▶ [Problem a] List the distinct usernames that sign the posts in the passage discussing Pence.

▶ [Given passage]
===============
My wife went out to lunch today with a male colleague, and I know has regularly eaten with or had drinks with other guys in her field at conferences and until the Pence shit yesterday it never even crossed my mind that this would be considered to be controversial or scandalous to anyone.

Still can't really wrap my head around being this distrustful of your partner or assuming everyone is a lecherous asshole.

joygoat, Saturday, 1 April 2017 02:33 (seven years ago) link

it's just such a weird and useless thing to make generalizations about and depending on how you frame the relationship you can make it sound completely innocuous or the opposite of that so like what are we doing here

call all destroyer, Saturday, 1 April 2017 02:35 (seven years ago) link

it's neither. it's that ppl bond w/ ppl they spend time with, esp alone, and you probably shouldn't be putting yourself into situations where you could develop romantic feelings - even instantly repressed - with ppl outside your relationship. it's not like humans are exemplars of emotional appropriateness and relationships of all kinds are often complicated by unanticipated feelings. it has nothing to w/ distrusting anyone, or assuming anyone is lecherous. xp

Mordy, Saturday, 1 April 2017 02:37 (seven years ago) link

cad, i think probably you see it as a spectrum. you likely draw these lines in different places than other ppl. my impression is that a lot of ppl don't even see a problem w/ having a relationship w/ someone that rivals or even possibly eclipses the emotional intimacy of their relationship w/ their spouse. different conceptions of what a marriage indicates and how to maintain its health. i don't think it's a terrible discussion to have and over the last two days i've seen a lot of ppl acting like they can't even understand where pence might've been coming from. like i said above i don't go anywhere near as far as he does but i find his perspective v comprehensible.

Mordy, Saturday, 1 April 2017 02:39 (seven years ago) link

On one hand what emerged about Pence is neanderthal: I would not share if I were the vice president of the Unites States, a personage who has to meet with heads of state who are not going to jump this limp dicked sad-faced asshole's bones. But I know my dad would also never meet with a woman by himself under any circumstance b/c he's terrified that my mom will out, which tells me (a) his line of business doesn't employ many women in charge or whom men like my father regard as equals (b) he doesn't trust himself.

The question changes in office and university settings. I was a grad student in the '90s and already male professors didn't close their office doors when meeting with female students.
===============
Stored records

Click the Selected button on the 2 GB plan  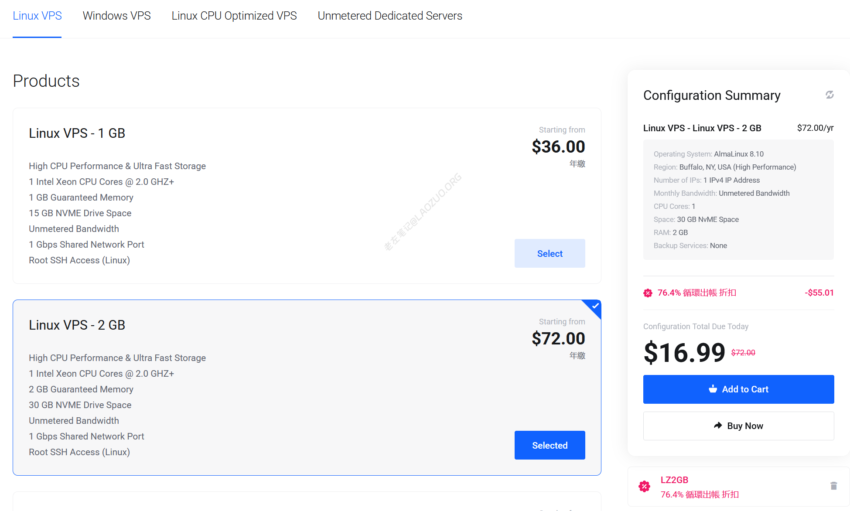point(550,445)
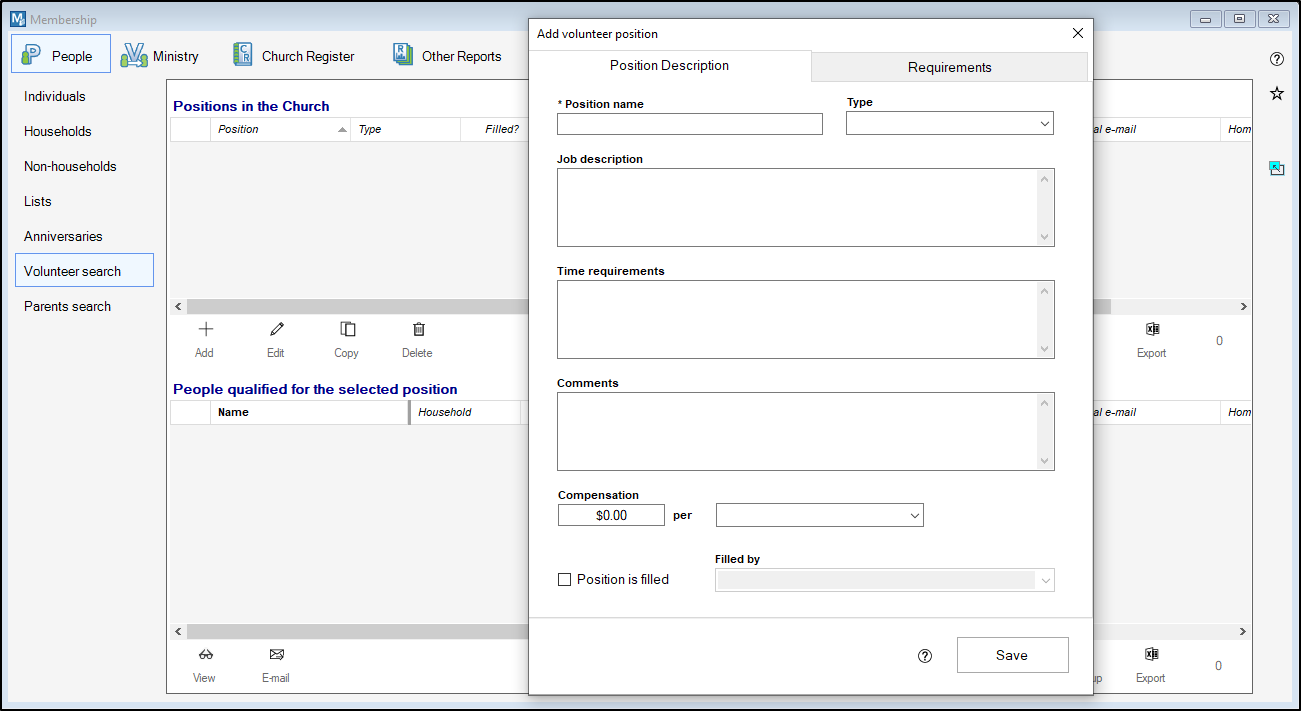Click the help icon beside Save
Viewport: 1301px width, 711px height.
(925, 656)
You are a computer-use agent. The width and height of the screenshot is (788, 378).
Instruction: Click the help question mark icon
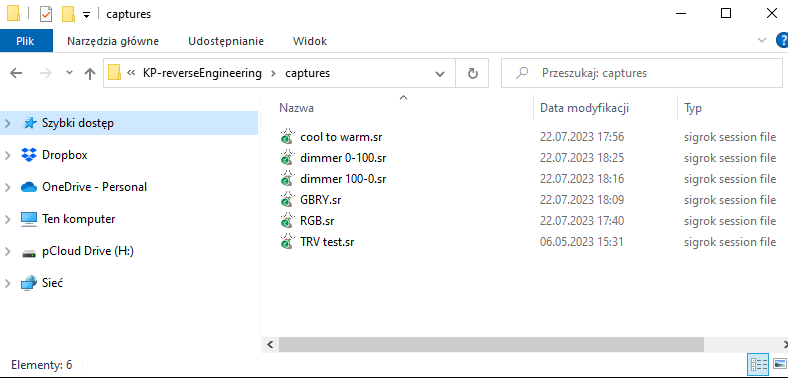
===============
▶ [Problem b] From the listing, extract the lines starting with the line containing "You are a computer-use" and continuing through the end of the listing, word for word. Leave the pictures out.

▶ [Response a]
joygoat
call all destroyer
Mordy

▶ [Response b]
You are a computer-use agent. The width and height of the screenshot is (788, 378).
Instruction: Click the help question mark icon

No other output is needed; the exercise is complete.